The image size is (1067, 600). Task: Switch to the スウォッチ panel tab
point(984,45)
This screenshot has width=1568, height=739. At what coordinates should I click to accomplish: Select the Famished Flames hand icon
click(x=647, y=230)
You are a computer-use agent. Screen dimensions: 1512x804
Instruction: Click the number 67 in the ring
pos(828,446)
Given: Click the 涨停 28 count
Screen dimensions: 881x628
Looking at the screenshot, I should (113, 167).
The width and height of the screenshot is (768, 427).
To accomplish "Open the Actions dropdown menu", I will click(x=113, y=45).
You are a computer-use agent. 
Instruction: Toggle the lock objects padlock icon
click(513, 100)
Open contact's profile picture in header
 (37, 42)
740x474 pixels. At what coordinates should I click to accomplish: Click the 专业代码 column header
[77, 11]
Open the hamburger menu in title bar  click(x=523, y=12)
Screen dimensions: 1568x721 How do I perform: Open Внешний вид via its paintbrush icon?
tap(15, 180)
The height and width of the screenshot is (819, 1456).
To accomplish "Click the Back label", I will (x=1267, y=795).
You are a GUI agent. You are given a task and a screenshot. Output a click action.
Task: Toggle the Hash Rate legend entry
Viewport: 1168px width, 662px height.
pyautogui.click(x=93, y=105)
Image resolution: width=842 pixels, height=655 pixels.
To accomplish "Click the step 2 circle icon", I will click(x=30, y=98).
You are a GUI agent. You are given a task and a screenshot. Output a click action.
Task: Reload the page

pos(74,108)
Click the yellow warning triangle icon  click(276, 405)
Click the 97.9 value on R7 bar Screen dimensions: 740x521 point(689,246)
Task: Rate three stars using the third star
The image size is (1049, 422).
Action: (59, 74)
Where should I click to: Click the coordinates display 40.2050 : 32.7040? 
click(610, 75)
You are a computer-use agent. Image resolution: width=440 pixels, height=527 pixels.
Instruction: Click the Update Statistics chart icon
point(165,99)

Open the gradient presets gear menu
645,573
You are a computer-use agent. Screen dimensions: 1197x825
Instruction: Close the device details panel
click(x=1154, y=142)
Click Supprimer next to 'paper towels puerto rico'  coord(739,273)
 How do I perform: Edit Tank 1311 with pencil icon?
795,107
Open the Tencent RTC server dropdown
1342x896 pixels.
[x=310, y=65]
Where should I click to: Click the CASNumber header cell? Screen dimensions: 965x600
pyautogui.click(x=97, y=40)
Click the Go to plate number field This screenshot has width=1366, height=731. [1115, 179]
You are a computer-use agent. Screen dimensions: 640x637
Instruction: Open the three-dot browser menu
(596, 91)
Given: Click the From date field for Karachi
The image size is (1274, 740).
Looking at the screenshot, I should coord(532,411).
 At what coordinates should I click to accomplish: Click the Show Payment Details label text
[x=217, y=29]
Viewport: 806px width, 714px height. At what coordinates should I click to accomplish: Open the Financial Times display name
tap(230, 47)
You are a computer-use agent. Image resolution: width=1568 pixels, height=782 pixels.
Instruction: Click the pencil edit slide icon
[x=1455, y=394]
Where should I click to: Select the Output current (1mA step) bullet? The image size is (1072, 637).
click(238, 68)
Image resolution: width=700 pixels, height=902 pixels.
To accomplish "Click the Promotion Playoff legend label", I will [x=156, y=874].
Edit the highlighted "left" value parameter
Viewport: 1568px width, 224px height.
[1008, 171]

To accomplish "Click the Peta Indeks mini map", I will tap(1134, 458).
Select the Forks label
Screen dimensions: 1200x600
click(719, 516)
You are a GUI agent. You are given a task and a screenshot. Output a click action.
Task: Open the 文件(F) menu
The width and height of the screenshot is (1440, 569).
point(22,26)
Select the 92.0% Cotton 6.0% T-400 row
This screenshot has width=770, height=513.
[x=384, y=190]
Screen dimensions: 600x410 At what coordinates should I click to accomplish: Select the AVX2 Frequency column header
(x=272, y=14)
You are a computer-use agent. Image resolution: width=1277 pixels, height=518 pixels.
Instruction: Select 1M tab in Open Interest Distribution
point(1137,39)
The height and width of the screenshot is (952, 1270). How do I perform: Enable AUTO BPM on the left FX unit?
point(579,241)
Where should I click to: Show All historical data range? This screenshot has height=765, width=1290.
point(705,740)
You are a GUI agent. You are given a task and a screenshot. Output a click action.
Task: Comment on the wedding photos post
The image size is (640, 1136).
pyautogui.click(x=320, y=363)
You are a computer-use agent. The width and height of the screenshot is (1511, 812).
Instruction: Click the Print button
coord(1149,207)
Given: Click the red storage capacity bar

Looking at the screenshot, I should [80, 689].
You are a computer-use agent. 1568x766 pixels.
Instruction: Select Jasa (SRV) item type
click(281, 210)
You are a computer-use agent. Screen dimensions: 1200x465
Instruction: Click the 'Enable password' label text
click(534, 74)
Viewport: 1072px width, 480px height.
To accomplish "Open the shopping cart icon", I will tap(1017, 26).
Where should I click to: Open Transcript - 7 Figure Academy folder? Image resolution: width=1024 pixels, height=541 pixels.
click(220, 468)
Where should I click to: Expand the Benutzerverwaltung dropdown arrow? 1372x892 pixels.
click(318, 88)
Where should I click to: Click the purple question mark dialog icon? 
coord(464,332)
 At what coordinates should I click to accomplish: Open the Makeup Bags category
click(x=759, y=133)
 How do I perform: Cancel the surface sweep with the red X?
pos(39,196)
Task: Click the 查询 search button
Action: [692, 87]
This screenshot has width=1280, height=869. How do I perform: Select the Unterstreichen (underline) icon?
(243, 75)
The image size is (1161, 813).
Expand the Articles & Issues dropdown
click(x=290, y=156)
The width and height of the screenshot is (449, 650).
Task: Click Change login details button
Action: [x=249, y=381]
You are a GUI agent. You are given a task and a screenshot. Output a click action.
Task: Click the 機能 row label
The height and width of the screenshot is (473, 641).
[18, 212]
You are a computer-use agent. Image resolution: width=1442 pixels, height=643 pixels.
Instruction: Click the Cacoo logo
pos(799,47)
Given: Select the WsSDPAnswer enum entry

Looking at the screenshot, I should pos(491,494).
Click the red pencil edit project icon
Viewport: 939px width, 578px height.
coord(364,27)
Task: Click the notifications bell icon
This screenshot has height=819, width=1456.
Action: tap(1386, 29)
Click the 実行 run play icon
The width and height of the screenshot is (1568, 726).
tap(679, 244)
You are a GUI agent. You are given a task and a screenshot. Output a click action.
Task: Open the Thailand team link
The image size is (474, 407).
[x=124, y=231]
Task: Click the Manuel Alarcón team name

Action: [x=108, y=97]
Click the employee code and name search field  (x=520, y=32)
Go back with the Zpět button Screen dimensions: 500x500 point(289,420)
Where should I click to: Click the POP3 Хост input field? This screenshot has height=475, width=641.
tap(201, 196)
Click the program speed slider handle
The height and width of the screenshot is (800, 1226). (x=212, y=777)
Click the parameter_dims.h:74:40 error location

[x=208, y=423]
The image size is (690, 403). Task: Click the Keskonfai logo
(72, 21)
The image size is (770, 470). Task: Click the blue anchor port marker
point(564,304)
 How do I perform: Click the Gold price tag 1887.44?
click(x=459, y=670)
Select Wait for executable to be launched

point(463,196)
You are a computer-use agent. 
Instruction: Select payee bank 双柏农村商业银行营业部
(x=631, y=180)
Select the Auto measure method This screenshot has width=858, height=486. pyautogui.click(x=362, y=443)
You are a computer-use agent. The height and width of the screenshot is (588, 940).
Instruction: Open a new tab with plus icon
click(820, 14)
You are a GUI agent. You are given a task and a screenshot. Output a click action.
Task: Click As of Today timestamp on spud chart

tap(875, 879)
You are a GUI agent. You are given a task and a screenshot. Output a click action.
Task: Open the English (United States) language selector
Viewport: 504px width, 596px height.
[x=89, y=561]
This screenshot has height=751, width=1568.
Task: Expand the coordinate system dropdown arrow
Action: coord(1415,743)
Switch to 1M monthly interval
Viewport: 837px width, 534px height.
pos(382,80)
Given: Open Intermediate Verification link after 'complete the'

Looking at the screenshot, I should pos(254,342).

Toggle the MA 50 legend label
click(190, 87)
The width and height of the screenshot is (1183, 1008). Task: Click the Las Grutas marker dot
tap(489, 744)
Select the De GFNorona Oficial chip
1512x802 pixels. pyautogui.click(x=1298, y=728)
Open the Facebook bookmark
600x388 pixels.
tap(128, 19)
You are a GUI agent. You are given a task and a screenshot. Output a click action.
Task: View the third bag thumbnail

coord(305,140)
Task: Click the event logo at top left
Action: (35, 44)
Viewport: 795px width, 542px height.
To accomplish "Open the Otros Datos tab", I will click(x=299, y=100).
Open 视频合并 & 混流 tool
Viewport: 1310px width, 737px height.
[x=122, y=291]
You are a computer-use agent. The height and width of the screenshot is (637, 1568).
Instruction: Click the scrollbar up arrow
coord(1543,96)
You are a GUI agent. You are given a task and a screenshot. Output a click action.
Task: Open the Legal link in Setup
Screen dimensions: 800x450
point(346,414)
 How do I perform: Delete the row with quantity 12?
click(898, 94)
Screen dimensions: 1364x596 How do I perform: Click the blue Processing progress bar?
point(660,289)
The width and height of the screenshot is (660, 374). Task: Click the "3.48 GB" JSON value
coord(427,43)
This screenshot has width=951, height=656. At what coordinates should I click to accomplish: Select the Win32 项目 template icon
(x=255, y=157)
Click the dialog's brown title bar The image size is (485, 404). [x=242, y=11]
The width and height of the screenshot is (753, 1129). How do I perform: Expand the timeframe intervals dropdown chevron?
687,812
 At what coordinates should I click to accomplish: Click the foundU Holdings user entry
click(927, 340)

··········

(Aim of the task)
Every line in the entries above that mentions the word "title" must be shown.

(Result of this task)
Open the hamburger menu in title bar  click(x=523, y=12)
Click the dialog's brown title bar The image size is (485, 404). [x=242, y=11]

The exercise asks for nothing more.